Once you find the line with "Where should I click to: Select", transcribe it and all the lines that follow to the end of the data, exactly as written; skip any pictures.

EXCERPTED RECORDS Block Start

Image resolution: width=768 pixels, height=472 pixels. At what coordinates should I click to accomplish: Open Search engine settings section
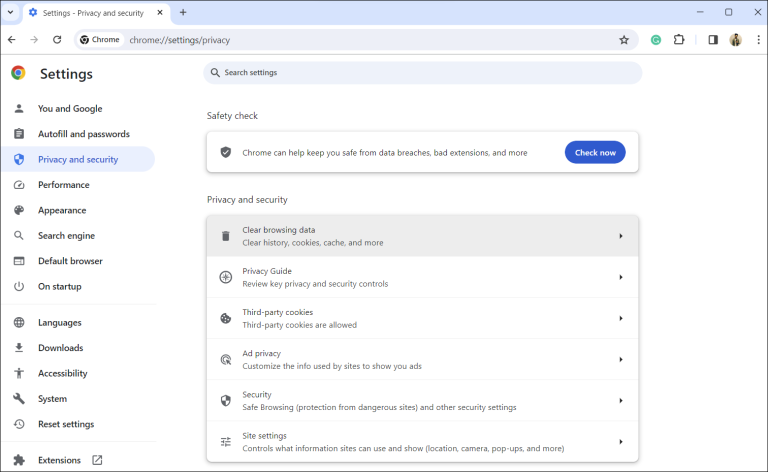point(66,236)
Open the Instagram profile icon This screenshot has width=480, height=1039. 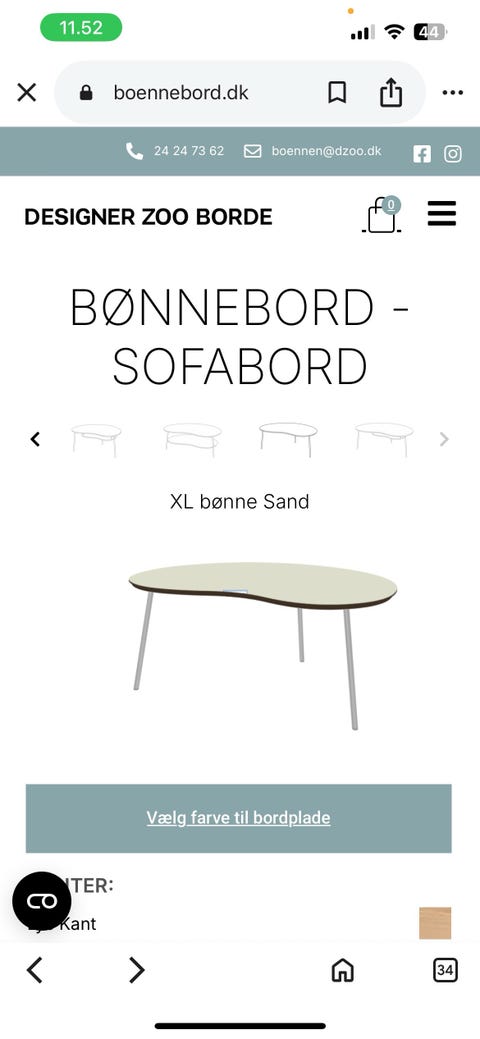(x=453, y=154)
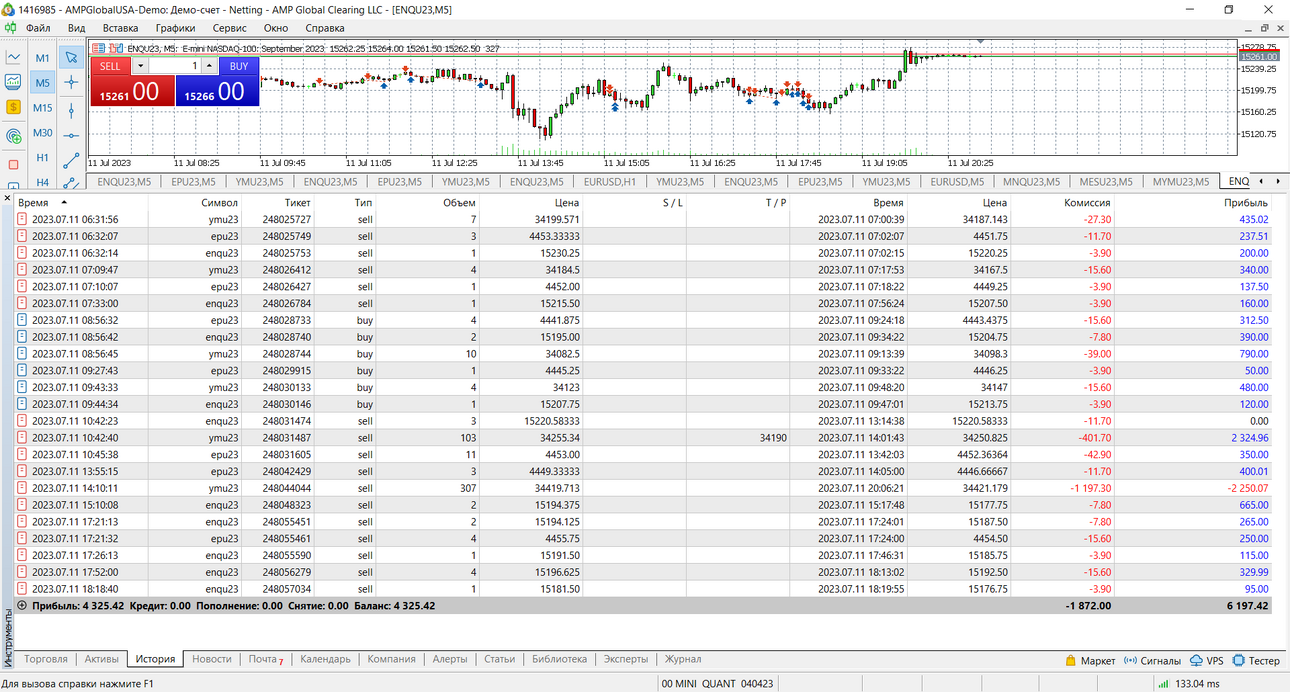This screenshot has width=1290, height=692.
Task: Select the trendline drawing tool
Action: point(71,159)
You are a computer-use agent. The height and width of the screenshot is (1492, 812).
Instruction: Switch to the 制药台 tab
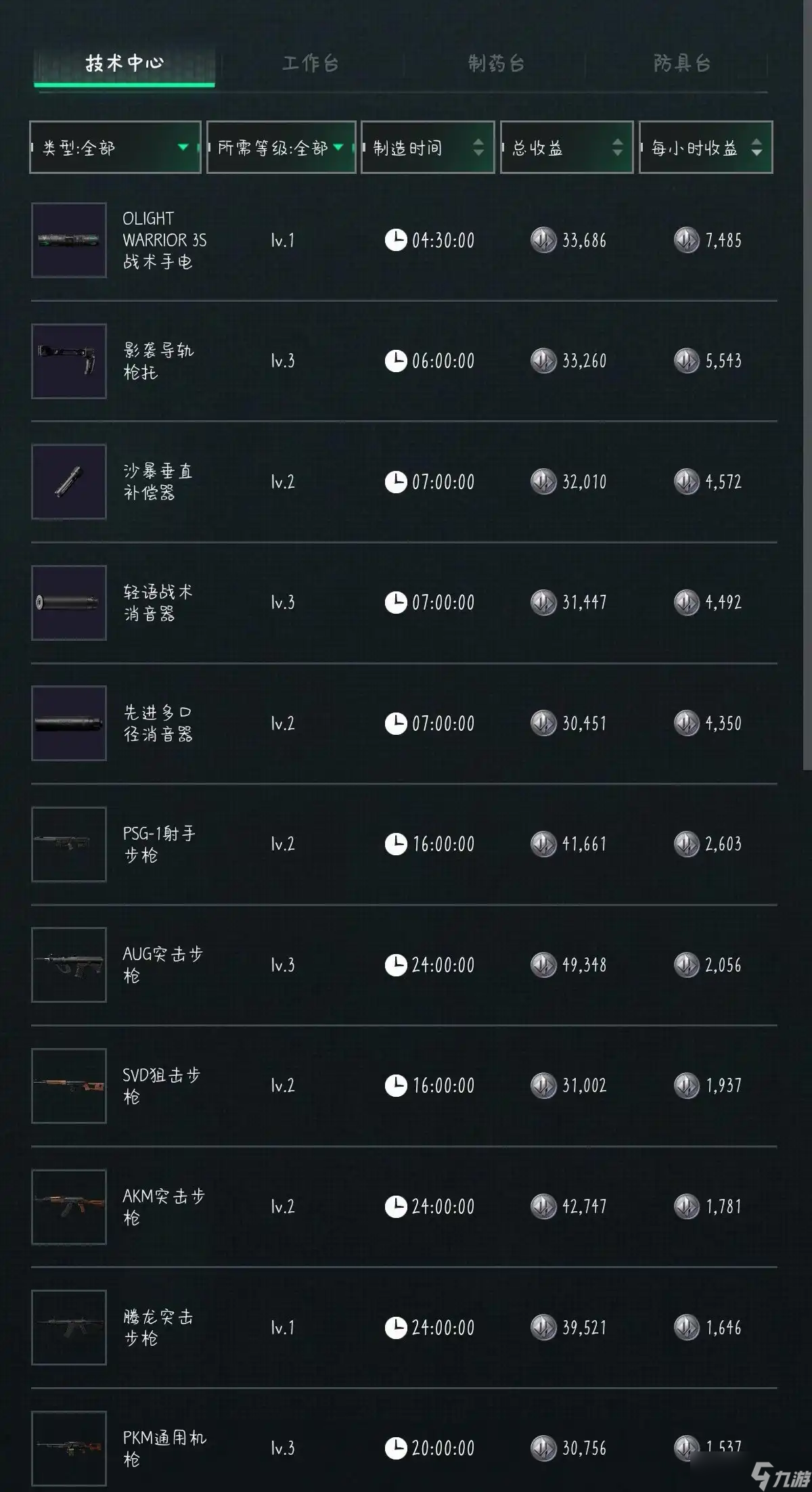coord(496,64)
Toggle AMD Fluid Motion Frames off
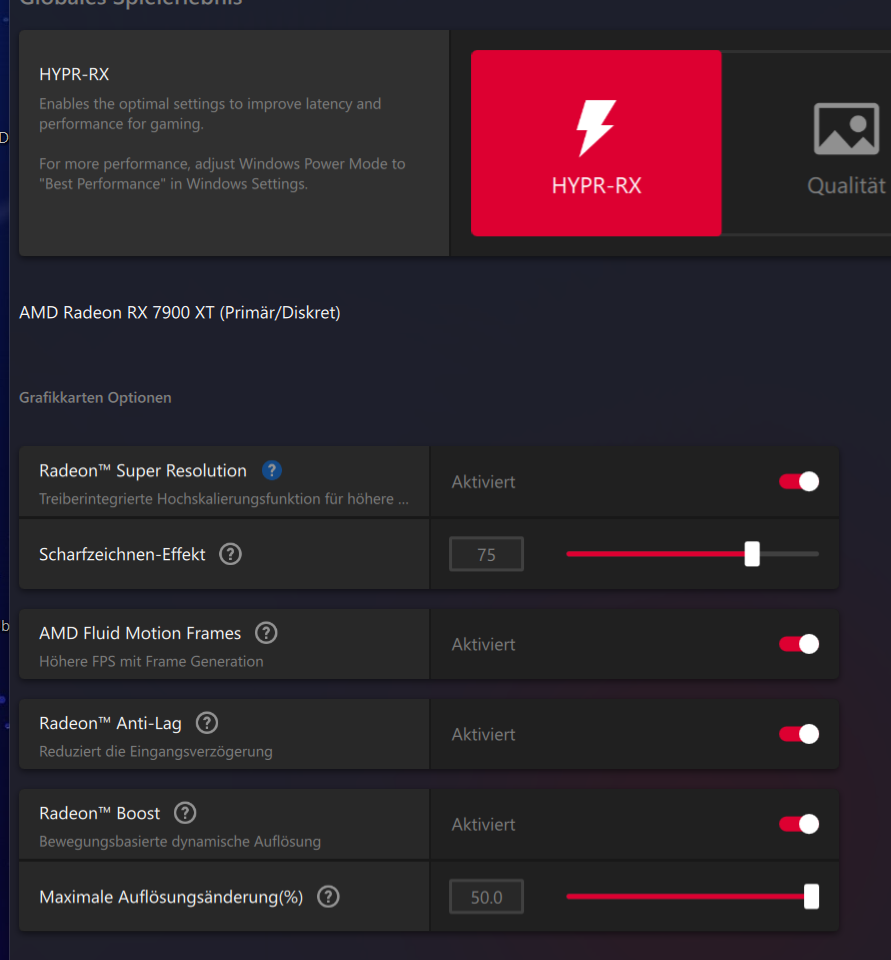This screenshot has height=960, width=891. point(799,644)

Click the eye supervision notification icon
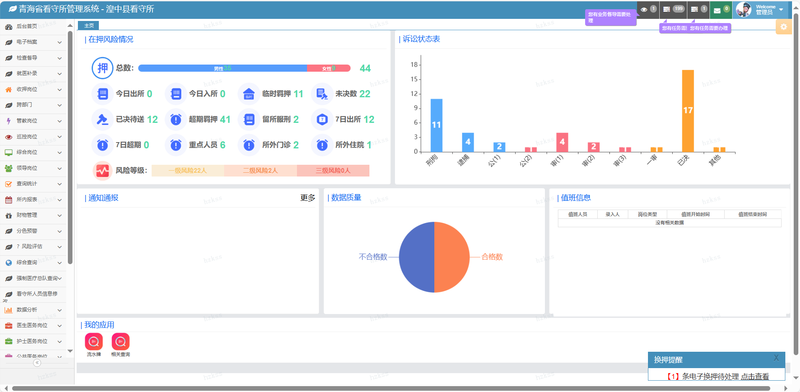click(643, 10)
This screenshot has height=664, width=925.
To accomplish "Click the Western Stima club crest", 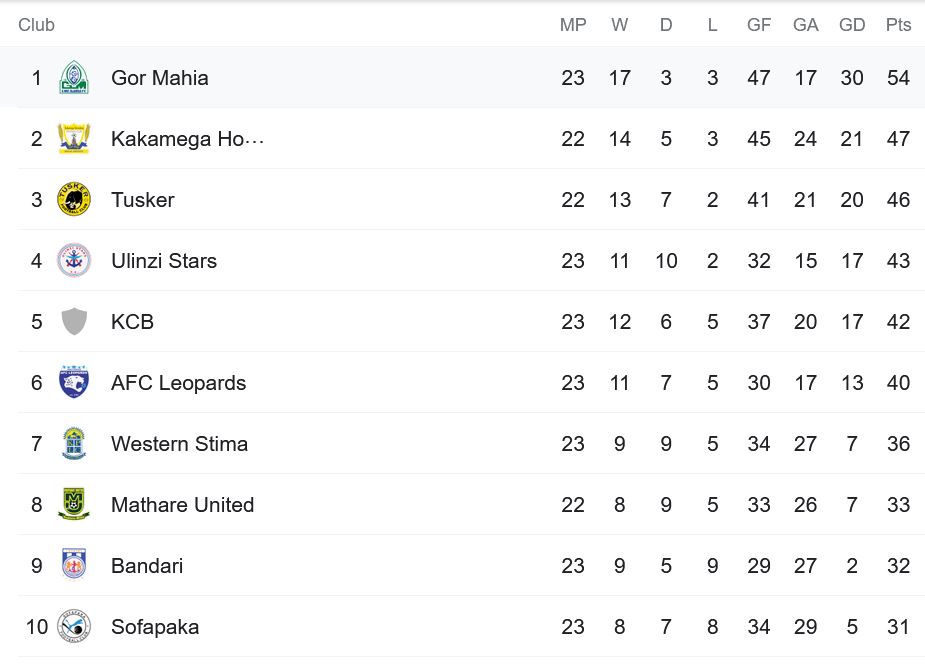I will coord(74,443).
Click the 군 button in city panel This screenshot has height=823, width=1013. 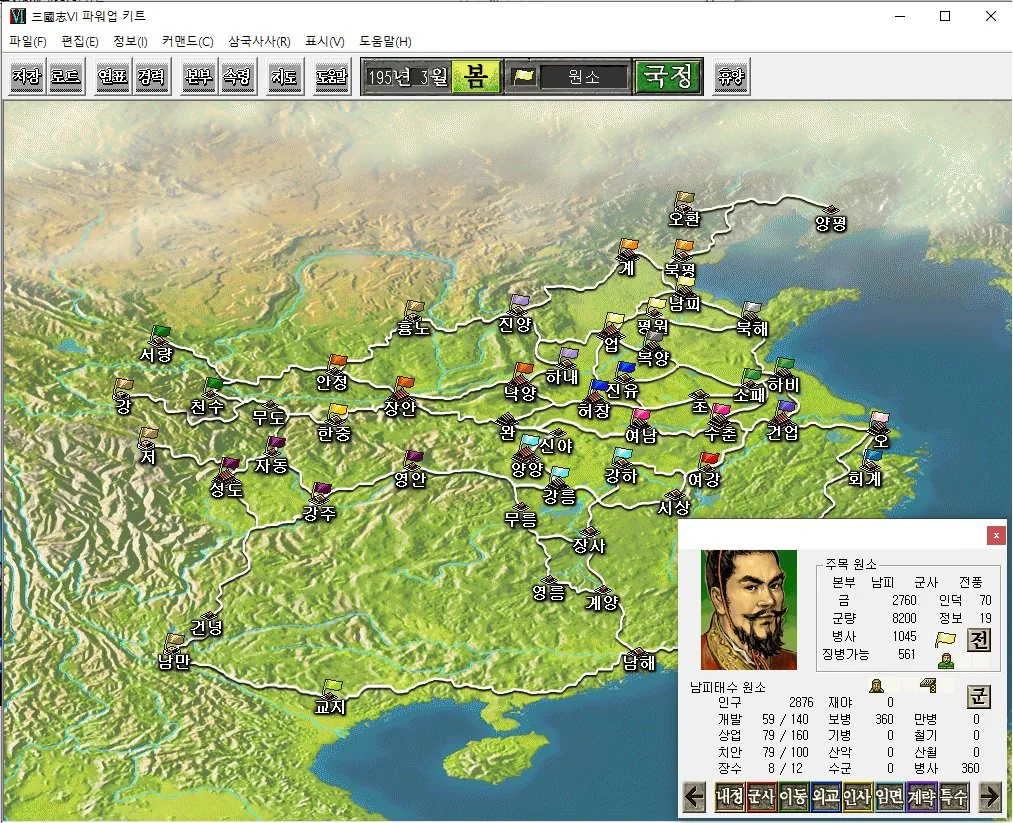point(978,696)
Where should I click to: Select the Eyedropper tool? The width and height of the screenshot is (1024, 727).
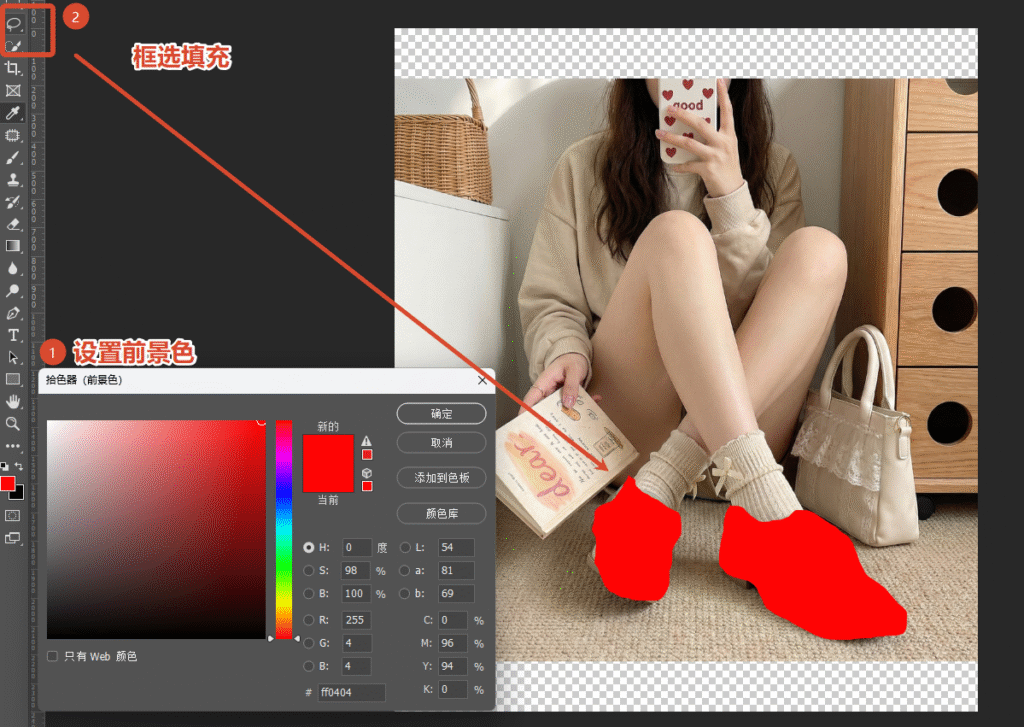pyautogui.click(x=14, y=113)
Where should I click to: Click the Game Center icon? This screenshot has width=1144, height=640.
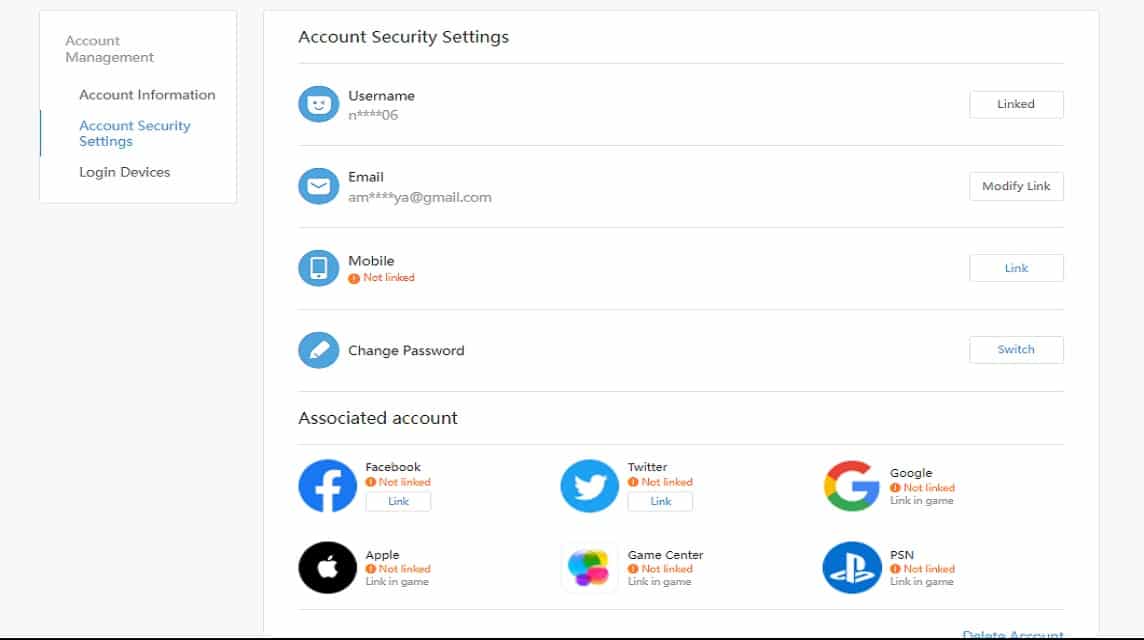coord(589,568)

EXCERPTED RECORDS Block End

* EXERCISE RESPONSE
Where should I click to: Select the Eyedropper tool? The width and height of the screenshot is (1024, 727).
pyautogui.click(x=14, y=113)
Where should I click to: Click the Game Center icon? This screenshot has width=1144, height=640.
coord(589,568)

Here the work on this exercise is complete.